As block is floating it's weight should be equal to buoyancy force 
$\rho _{wood} V _{cylinder} g=\rho _{liquid} V _{displaced} g$
$V _{displaced} =\frac{\rho _{wood} V _{cylinder} }{\rho _{liquid}} $
$V _{displaced} =\frac{\rho _{wood} V _{cylinder} }{\rho _{liquid}} $...(i)

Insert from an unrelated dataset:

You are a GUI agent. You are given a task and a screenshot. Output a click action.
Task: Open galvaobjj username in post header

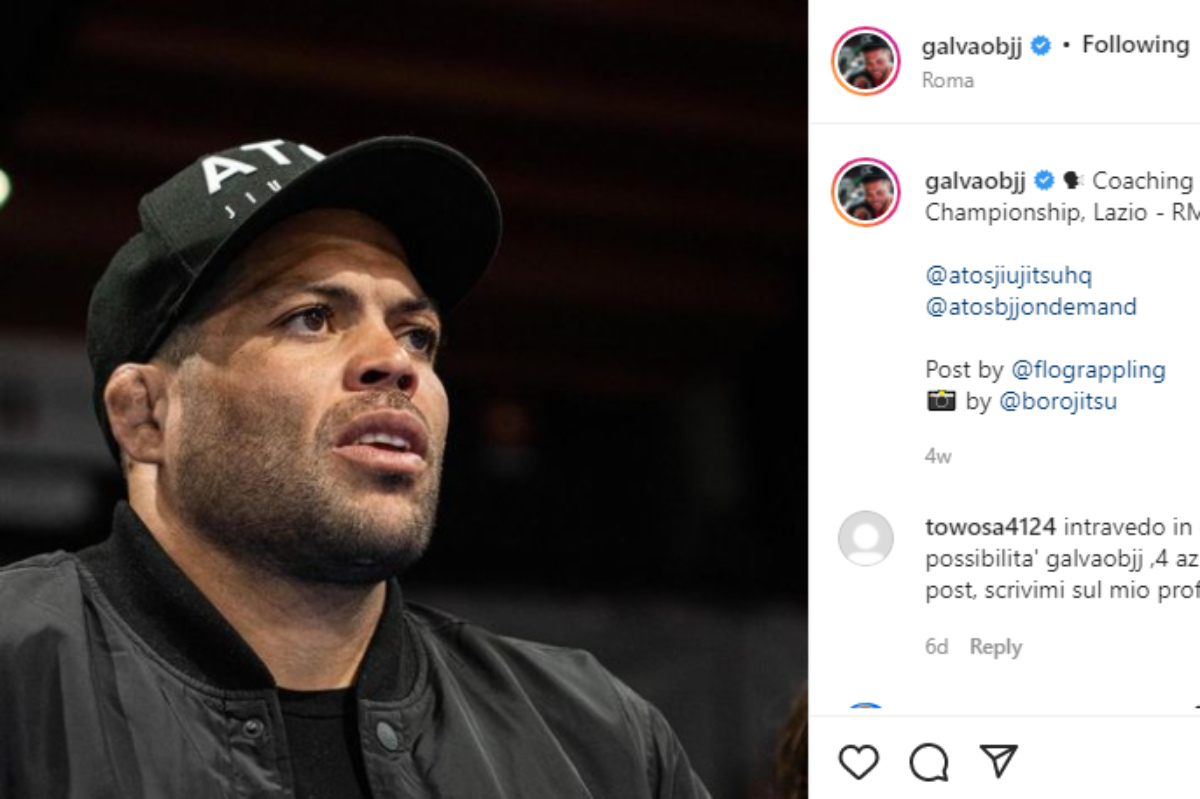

After displacing by small distance x, the net force on cylinder will be
$F=Buoyancy-w=\rho _{liquid}( V _{displaced} +A _{cylinder}\Delta x) g- \rho _{wood} V _{cylinder} g$
$F=\rho _{liquid}  V _{displaced} g+\rho _{liquid} A _{cylinder}\Delta x g-\rho _{wood} V _{wood} g$ the net force on cylinder becomes 
from equation (i) $\rho _{wood} V _{cylinder} g=\rho _{liquid} V _{displaced} g$
$F=\rho _{liquid} A _{cylinder}\Delta x g$
$ma=\rho _{liquid} A _{cylinder}\Delta x g$
$a=\frac{\rho _{liquid} A _{cylinder}}{m}\Delta x $
$a = \omega^2 \Delta x $
$\omega^2 =\frac{\rho _{liquid} A _{cylinder}}{\rho _{cylinder} V _{cylinder}}$
$\omega^2 =\frac{\rho _{liquid} A _{cylinder}}{\rho _{wood} A _{cylinder} h _{cylinder}}$
$\omega^2 =\frac{\rho _{liquid}}{\rho _{wood} h _{cylinder}}$
$\omega^2 =\frac{900}{650\times .54 }$
This should be equal to angular frequency of simple pendulum
$ \omega=\sqrt{\frac{g}{l}}$
$\sqrt{\frac{900}{650\times .54}}=\sqrt{\frac{g}{l}}$
$l=g\frac{650\times .54}{900}$
$l=.06\times 65$
$=39 cm$